Page text.
# Muzzle build doc?



## paulharvey (Apr 3, 2019)

Any word on when the build doc for the muzzle will be available?


----------



## Dice1012 (Apr 3, 2019)

paulharvey said:


> Any word on when the build doc for the muzzle will be available?


Yeah that would be great.  I can probably figure it out,  but it is nice to have a reference.


----------



## Robert (Apr 3, 2019)

The only thing holding me back at this point is the drill template,  I need to get the sidechain input jack placement correct.


----------



## paulharvey (Apr 5, 2019)

Right on, yeah that's the thing I was questioning about it. I may just finish my builds without the key input anyway. Not really sure how useful it'll be for guitar rigs anyway.


----------



## raydomz (Apr 10, 2019)

paulharvey said:


> Right on, yeah that's the thing I was questioning about it. I may just finish my builds without the key input anyway. Not really sure how useful it'll be for guitar rigs anyway.


I am in the middle of building this one and after playing a Zuul, I would say the key input is essential if you are looking for (near) complete silence throughout the chain. It allows you to use your clean signal from the guitar to set the threshold as well as act as a gate in the loop. It made my Thrasher completely silent.


----------



## Robert (Apr 10, 2019)

Build docs are now available, sorry for the delay but I wanted to make absolutely certain the positioning of the sidechain jack was correct.

Short problem 1. Swap "image size" for "screenshot size" in everything from the entry line containing "The image size is (1456, 819). Find" down to the end of the entries, and repeat those lines with nothing else changed. Leave the pictures out of your answer.
The entries have no connection to the forum thread above.

(Data listing)

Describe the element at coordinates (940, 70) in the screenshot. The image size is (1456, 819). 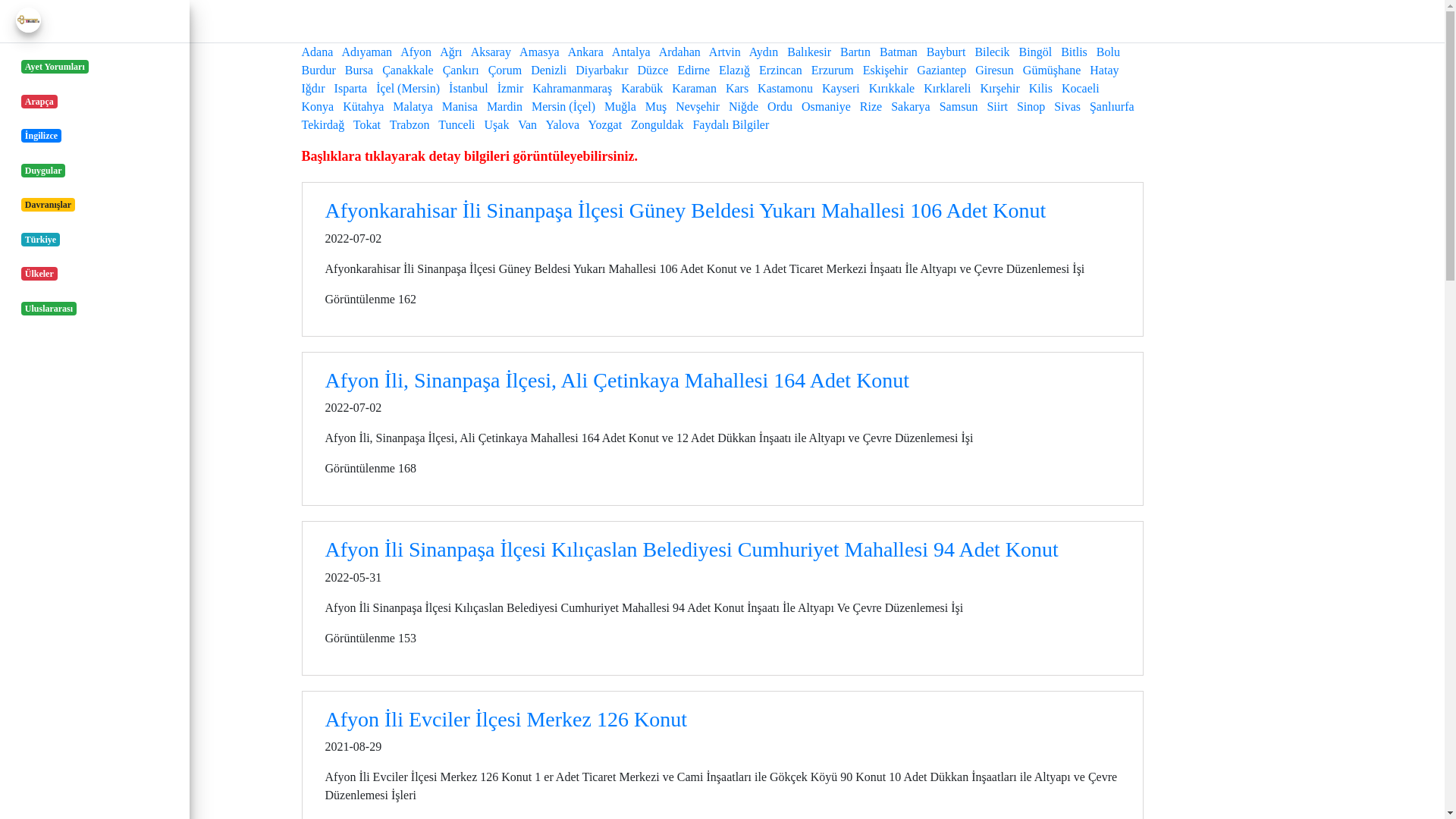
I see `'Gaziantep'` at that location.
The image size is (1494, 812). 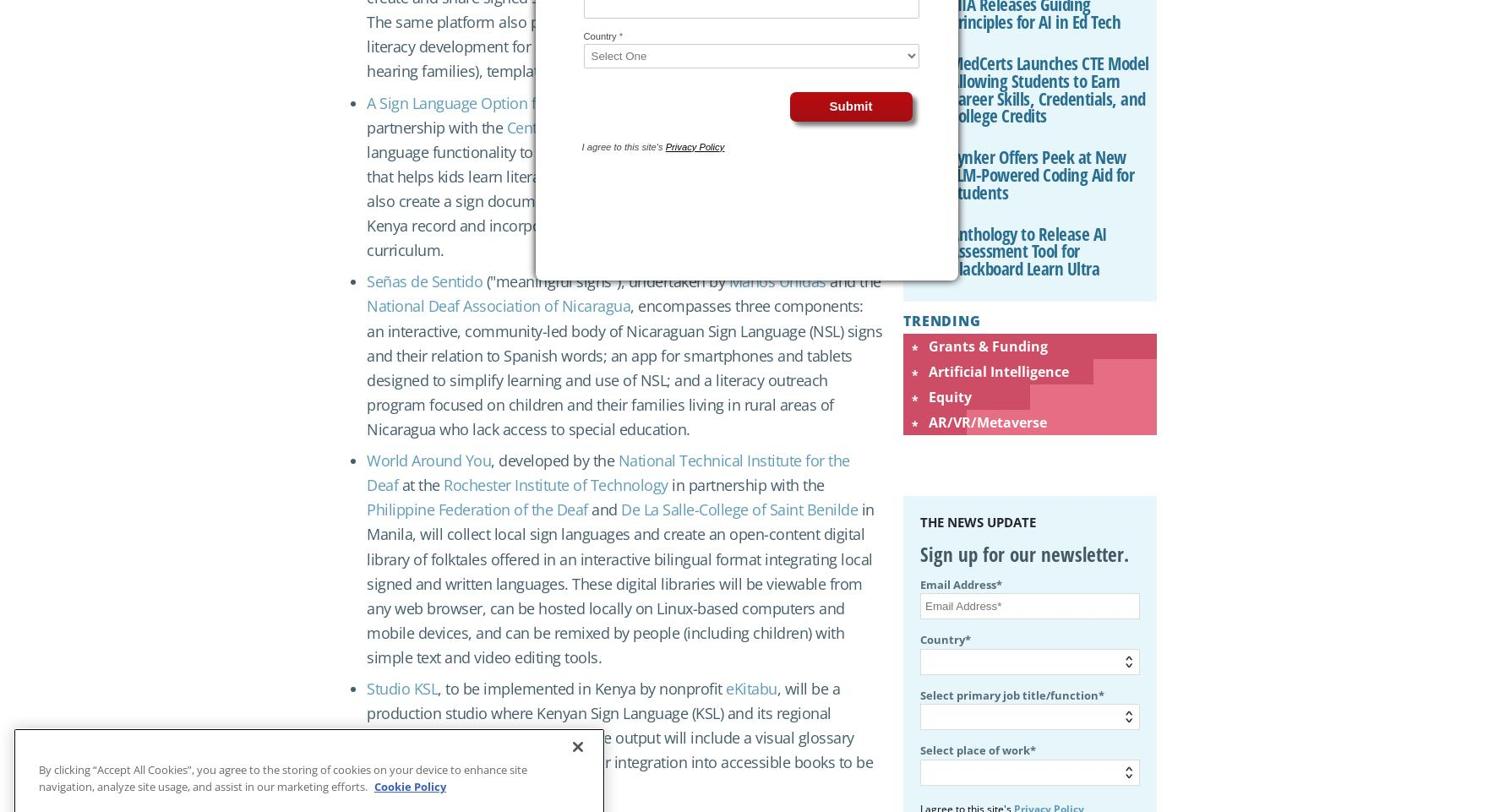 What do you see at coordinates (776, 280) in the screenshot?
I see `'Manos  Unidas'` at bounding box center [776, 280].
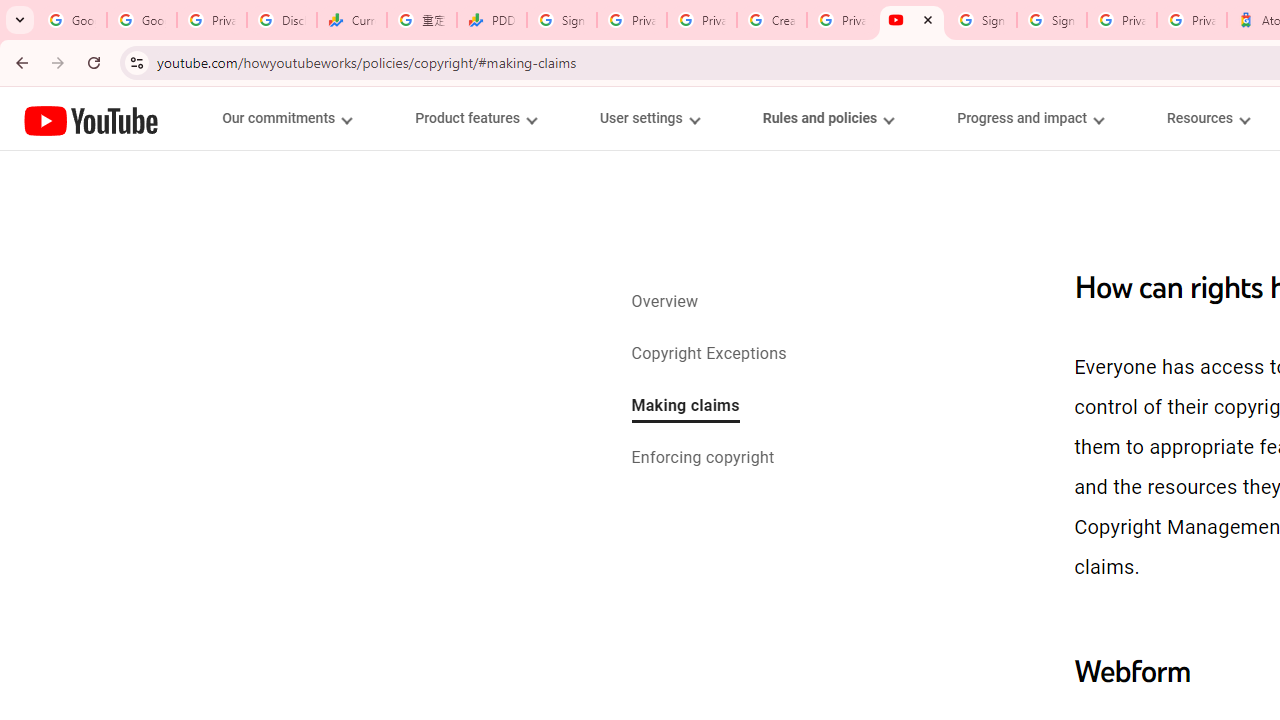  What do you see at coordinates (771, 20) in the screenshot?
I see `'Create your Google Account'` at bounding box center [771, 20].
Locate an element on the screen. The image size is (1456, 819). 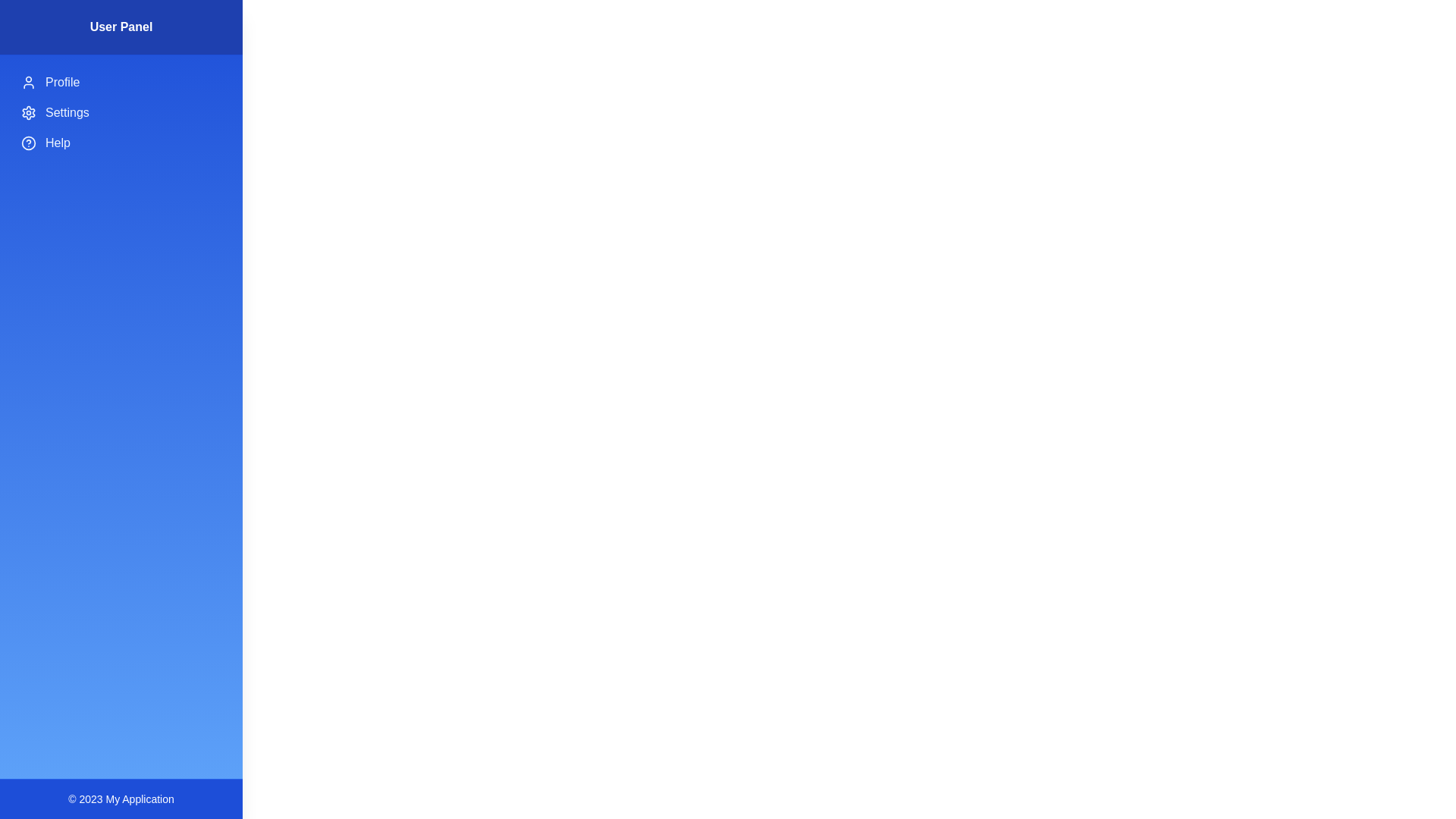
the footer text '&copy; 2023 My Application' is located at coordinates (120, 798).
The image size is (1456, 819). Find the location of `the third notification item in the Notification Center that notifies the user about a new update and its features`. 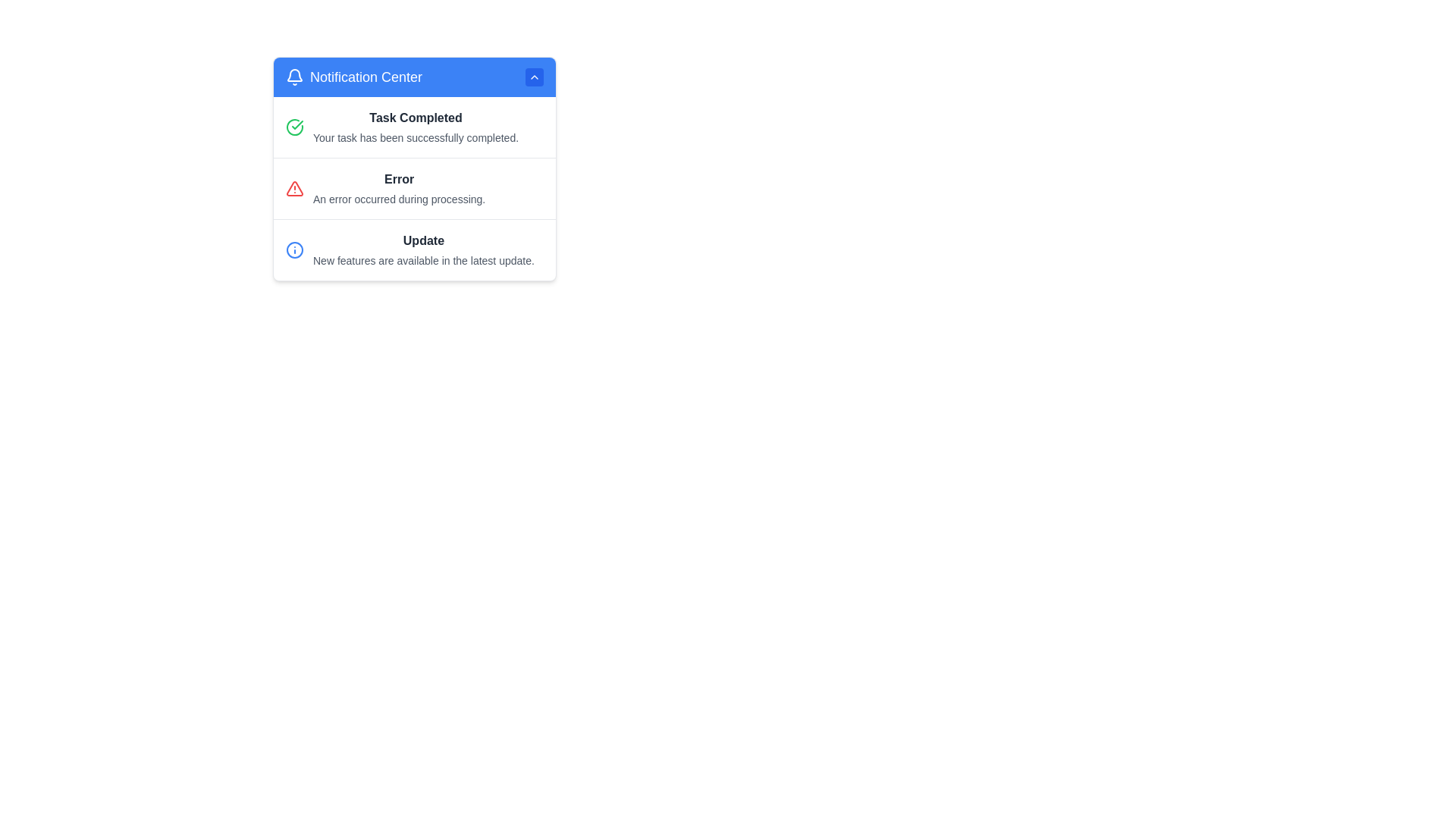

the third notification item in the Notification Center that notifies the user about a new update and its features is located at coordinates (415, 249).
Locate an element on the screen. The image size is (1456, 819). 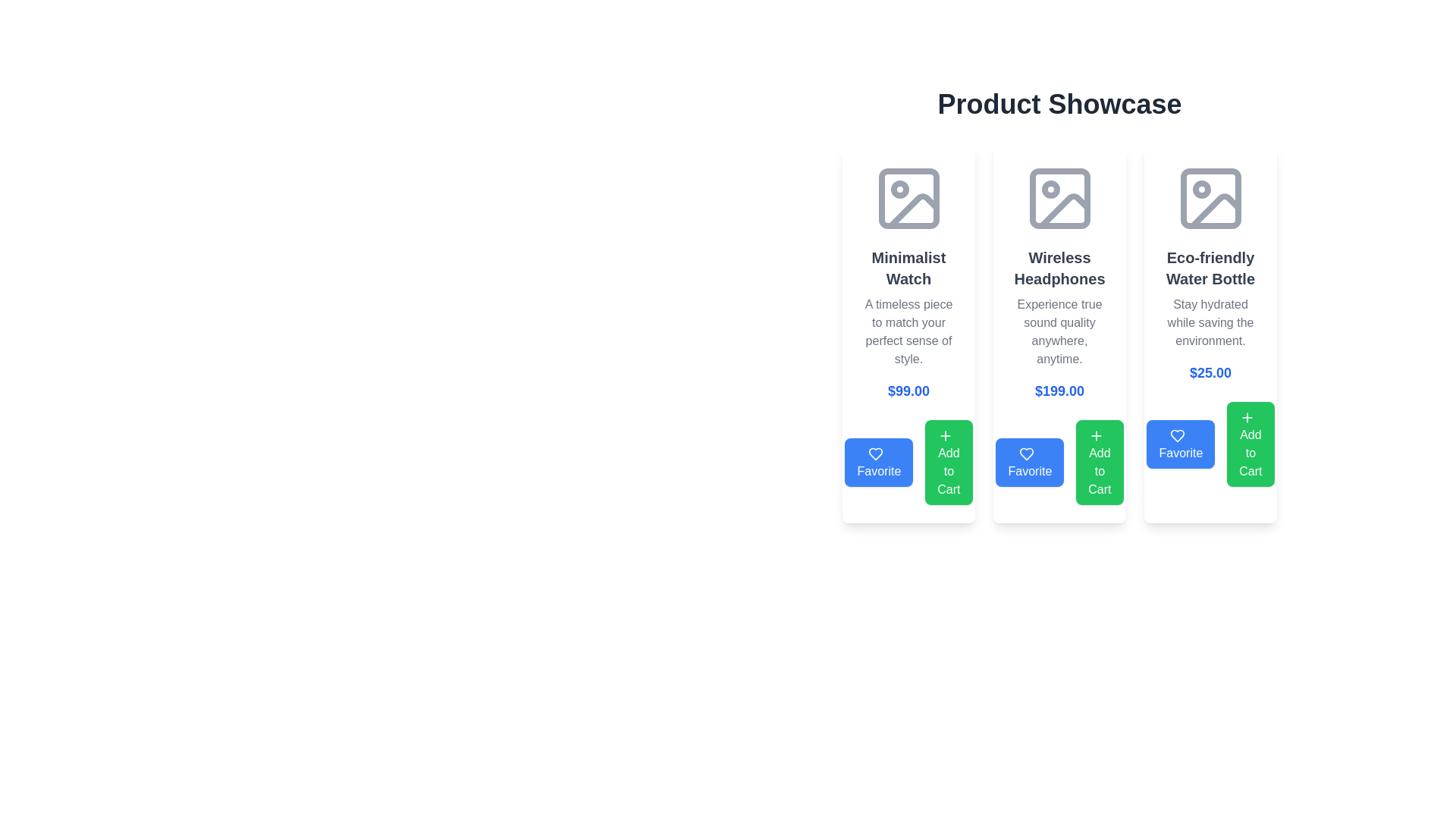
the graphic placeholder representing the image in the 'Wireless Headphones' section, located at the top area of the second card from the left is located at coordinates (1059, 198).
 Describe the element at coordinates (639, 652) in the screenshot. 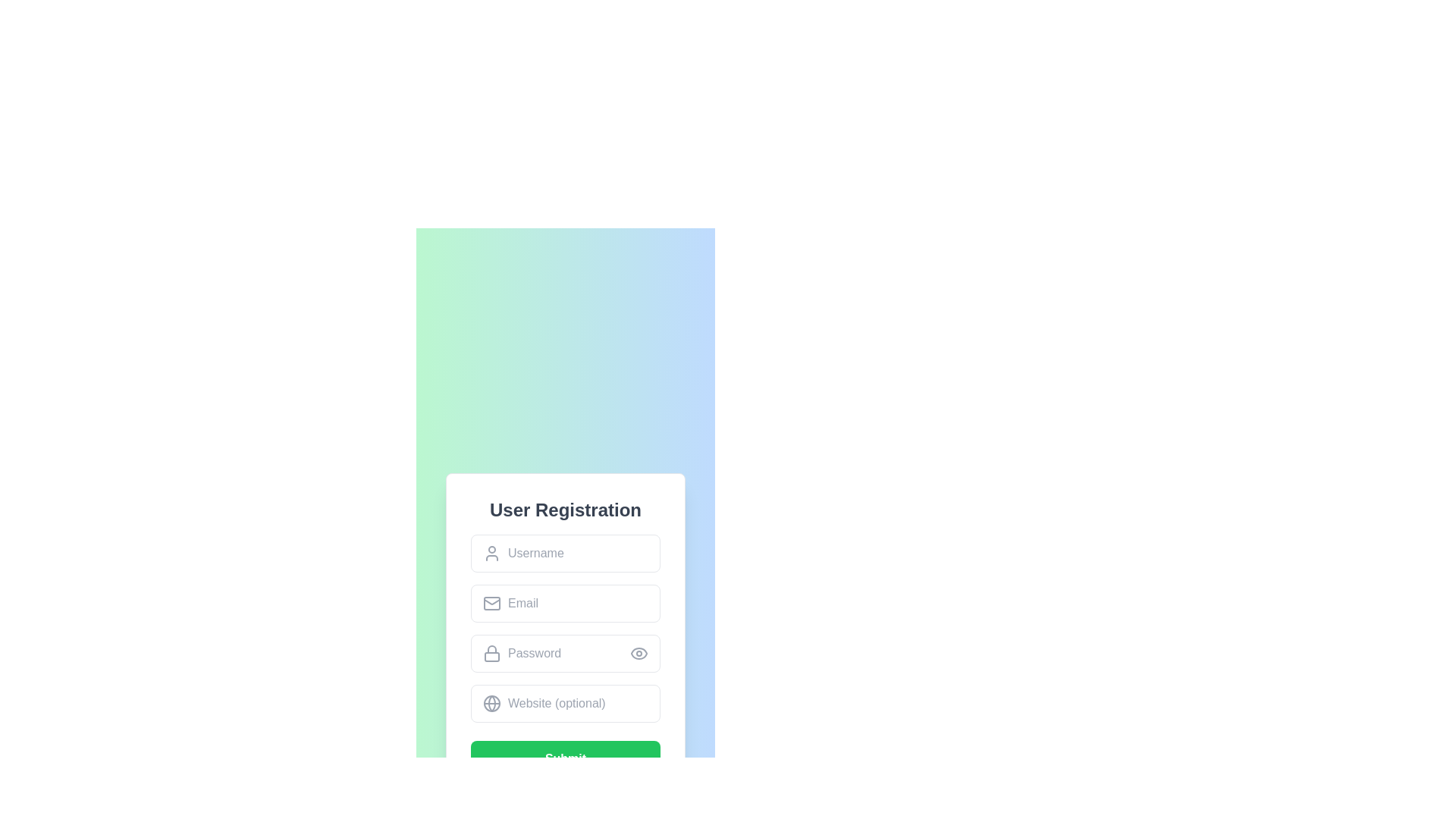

Short problem 2.
Answer these questions about the muzzle build doc thread:
(a) According to Robert, what was holding him back?
(b) Which pedal did raydomz say the key input made completely silent?
(c) What had raydomz played before judging the key input essential?

Reply 1.
The screenshot size is (1456, 819). Find the location of `the third notification item in the Notification Center that notifies the user about a new update and its features`. 

the third notification item in the Notification Center that notifies the user about a new update and its features is located at coordinates (415, 249).
Locate an element on the screen. The screenshot size is (1456, 819). 
the graphic placeholder representing the image in the 'Wireless Headphones' section, located at the top area of the second card from the left is located at coordinates (1059, 198).
 Describe the element at coordinates (639, 652) in the screenshot. 

Reply 2.
(a) The drill template, because he needed to get the sidechain input jack placement correct.
(b) The Thrasher.
(c) A Zuul.